▶ Your instructions
Make an exact reproduction of all the data.

Provided material: Begin

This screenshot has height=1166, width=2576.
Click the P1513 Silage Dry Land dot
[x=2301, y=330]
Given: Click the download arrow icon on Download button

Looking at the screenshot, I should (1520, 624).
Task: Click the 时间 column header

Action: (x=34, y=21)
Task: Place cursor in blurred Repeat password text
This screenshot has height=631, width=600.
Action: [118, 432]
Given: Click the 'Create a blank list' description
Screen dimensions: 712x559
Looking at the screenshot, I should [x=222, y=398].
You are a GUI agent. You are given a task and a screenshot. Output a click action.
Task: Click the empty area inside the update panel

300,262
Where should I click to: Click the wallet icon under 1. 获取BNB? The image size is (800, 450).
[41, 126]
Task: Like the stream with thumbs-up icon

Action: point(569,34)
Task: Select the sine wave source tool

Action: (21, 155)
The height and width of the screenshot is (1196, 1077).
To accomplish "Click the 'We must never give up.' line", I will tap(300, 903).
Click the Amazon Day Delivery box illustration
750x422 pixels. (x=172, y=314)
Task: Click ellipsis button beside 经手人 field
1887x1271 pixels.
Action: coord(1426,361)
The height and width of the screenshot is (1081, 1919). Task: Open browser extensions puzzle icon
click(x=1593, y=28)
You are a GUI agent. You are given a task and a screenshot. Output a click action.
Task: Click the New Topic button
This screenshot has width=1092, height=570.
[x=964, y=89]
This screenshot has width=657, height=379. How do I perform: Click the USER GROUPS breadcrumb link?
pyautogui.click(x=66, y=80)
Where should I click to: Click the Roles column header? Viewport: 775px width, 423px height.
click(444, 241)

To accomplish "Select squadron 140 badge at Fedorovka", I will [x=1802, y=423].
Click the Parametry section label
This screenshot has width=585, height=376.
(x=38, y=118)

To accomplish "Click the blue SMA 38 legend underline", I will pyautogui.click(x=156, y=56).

Provided material: End

▶ Output of the task
This screenshot has height=1166, width=2576.
Click the P1513 Silage Dry Land dot
[x=2301, y=330]
Given: Click the download arrow icon on Download button

Looking at the screenshot, I should (1520, 624).
Task: Click the 时间 column header

Action: (x=34, y=21)
Task: Place cursor in blurred Repeat password text
This screenshot has height=631, width=600.
Action: [118, 432]
Given: Click the 'Create a blank list' description
Screen dimensions: 712x559
Looking at the screenshot, I should [x=222, y=398].
You are a GUI agent. You are given a task and a screenshot. Output a click action.
Task: Click the empty area inside the update panel

300,262
Where should I click to: Click the wallet icon under 1. 获取BNB? The image size is (800, 450).
[41, 126]
Task: Like the stream with thumbs-up icon

Action: point(569,34)
Task: Select the sine wave source tool

Action: (21, 155)
The height and width of the screenshot is (1196, 1077).
To accomplish "Click the 'We must never give up.' line", I will tap(300, 903).
Click the Amazon Day Delivery box illustration
750x422 pixels. (x=172, y=314)
Task: Click ellipsis button beside 经手人 field
1887x1271 pixels.
Action: coord(1426,361)
The height and width of the screenshot is (1081, 1919). Task: Open browser extensions puzzle icon
click(x=1593, y=28)
You are a GUI agent. You are given a task and a screenshot. Output a click action.
Task: Click the New Topic button
This screenshot has width=1092, height=570.
[x=964, y=89]
This screenshot has width=657, height=379. How do I perform: Click the USER GROUPS breadcrumb link?
pyautogui.click(x=66, y=80)
Where should I click to: Click the Roles column header? Viewport: 775px width, 423px height.
click(444, 241)

To accomplish "Select squadron 140 badge at Fedorovka", I will [x=1802, y=423].
Click the Parametry section label
This screenshot has width=585, height=376.
(x=38, y=118)

To accomplish "Click the blue SMA 38 legend underline", I will pyautogui.click(x=156, y=56).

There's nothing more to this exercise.